La lutte contre le déficit ne doit pas se faire au détriment des pauvres

La campagne ALP demande au gouvernement de protéger et d’augmenter l’aide au développement et de mettre en œuvre le plan contre la pauvreté au pays

 OTTAWA (22 mars, 2012) –En prévision du budget fédéral qui sera dévoilé la semaine prochaine, la campagne Abolissons la pauvreté (ALP) s’oppose à des coupures dans le budget de l’aide internationale canadienne et demande des investissement dans des initiatives visant à lutter contre la pauvreté au Canada.

“Si des coupures doivent être faites pour atteindre l’équilibre budgétaire, ce n’est pas aux plus pauvres d’en payer le prix,” a dit Jennifer Slawich de RÉSULTATS Canada.  “Les personnes qui vivent dans la pauvreté ici et à l’étranger sont celles qui ont le plus souffert de la crise économique, et elles continuent d’en ressentir les impacts.”

En 2010, le gouvernement fédéral a gelé l’enveloppe consacrée à l’aide internationale et les dépenses devraient stagner, sinon décroître, en 2012-2013. ALP s’inquiète du fait que des coupures dans les programmes d’aide aux pays pauvres pourraient mettre en péril les progrès accomplis à ce jour. Ces dix dernières années, l’aide a fourni des traitements contre le SIDA à près de 4 millions de personnes, a réduit considérablement le nombre de morts liés à la malaria et à la tuberculose et a permis à 46 millions d’enfants supplémentaires d’aller à l’école.

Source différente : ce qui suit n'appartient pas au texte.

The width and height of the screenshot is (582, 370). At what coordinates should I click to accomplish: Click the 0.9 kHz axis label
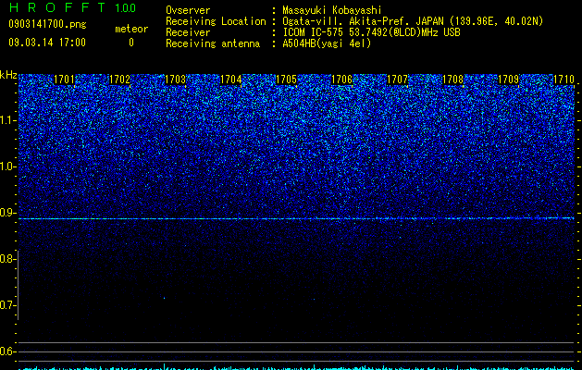click(7, 213)
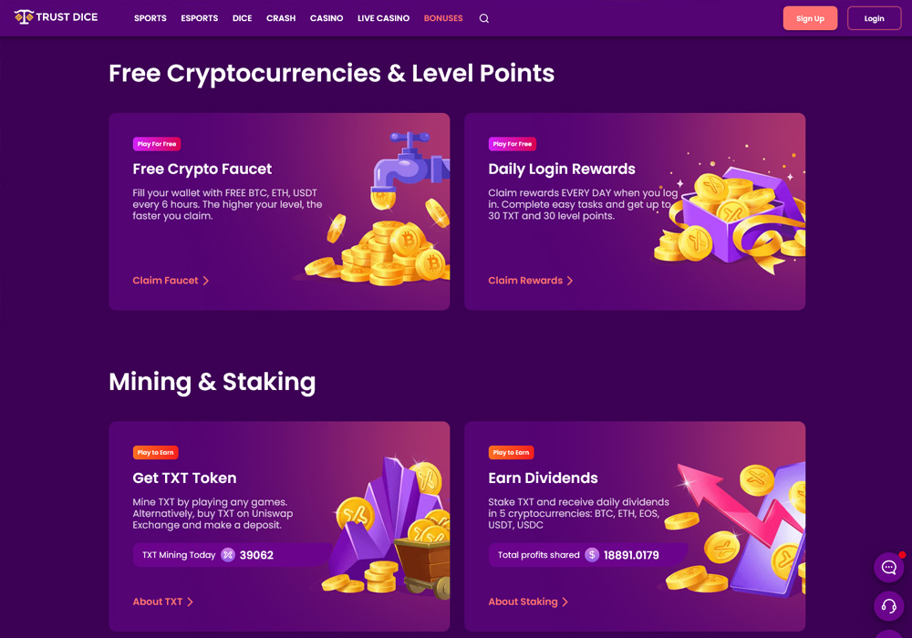Screen dimensions: 912x638
Task: Click the dollar icon beside total profits
Action: [592, 555]
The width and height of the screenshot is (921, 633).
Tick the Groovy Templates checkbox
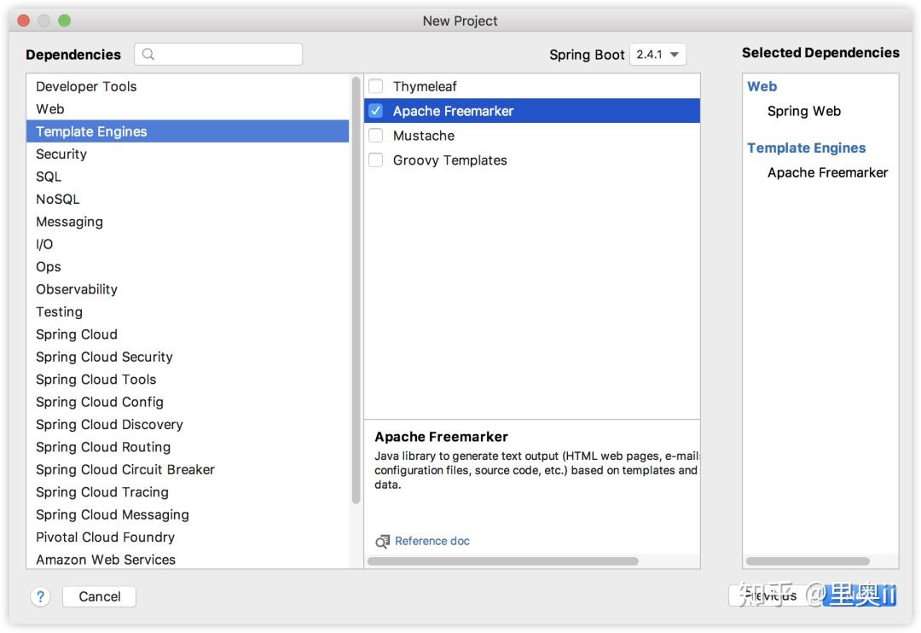(x=375, y=160)
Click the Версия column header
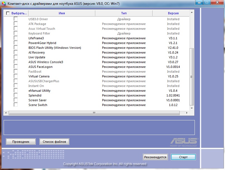The height and width of the screenshot is (170, 225). [x=173, y=13]
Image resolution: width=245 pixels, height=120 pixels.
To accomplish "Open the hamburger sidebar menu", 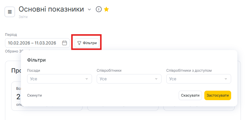I will pyautogui.click(x=10, y=12).
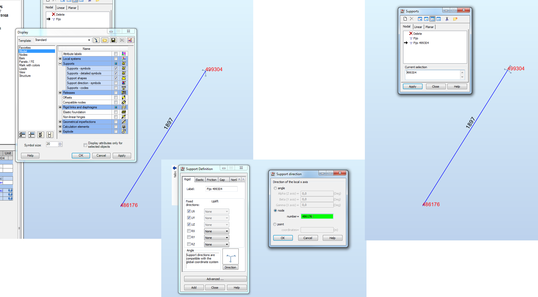This screenshot has height=297, width=538.
Task: Create a new support definition
Action: [x=405, y=19]
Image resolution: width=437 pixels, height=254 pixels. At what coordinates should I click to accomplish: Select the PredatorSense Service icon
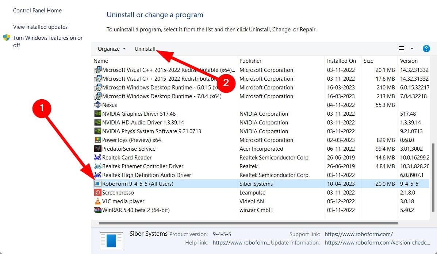point(97,149)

“Nous devons maintenant accroître les dépenses pour la santé et l’éducation. Soixante-sept millions d’enfants ne vont toujours pas à l’école et nous sommes sur le point de voir naître une génération sans SIDA et d’éradiquer la malaria et la tuberculose”, a ajouté Mme Slawich.

Selon ALP, le budget fédéral devrait également mettre en oeuvre les recommandations approuvées par tous les partis concernant la lutte à la pauvreté au Canada. “En 2010, tous les partis membres du comité HUMA à la Chambre des communes ont recommandé l’adoption d’un plan fédéral anti-pauvreté, mais nous attendons toujours que le gouvernement passe à l’action”,  a précisé Simon Lewchuk de Citoyens pour la justice publique. “Le fait d’investir modestement aujourd’hui permet de s’assurer que notre redressement économique ne laisse personne derrière.”

Réagissant aux propos du ministre Flaherty, ALP demande que l’annonce concernant le budget soit détaillée. “Le premier ministre s’étant engagé à plus de transparence, nous demandons à M. Flaherty d’être franc,” a dit Chantal Havard du Conseil canadien pour la coopération internationale. “Les Canadiens ont le droit de savoir, en détails, quelles sont les décisions qui auront un impact sur la vie des personnes vivant dans la pauvreté.”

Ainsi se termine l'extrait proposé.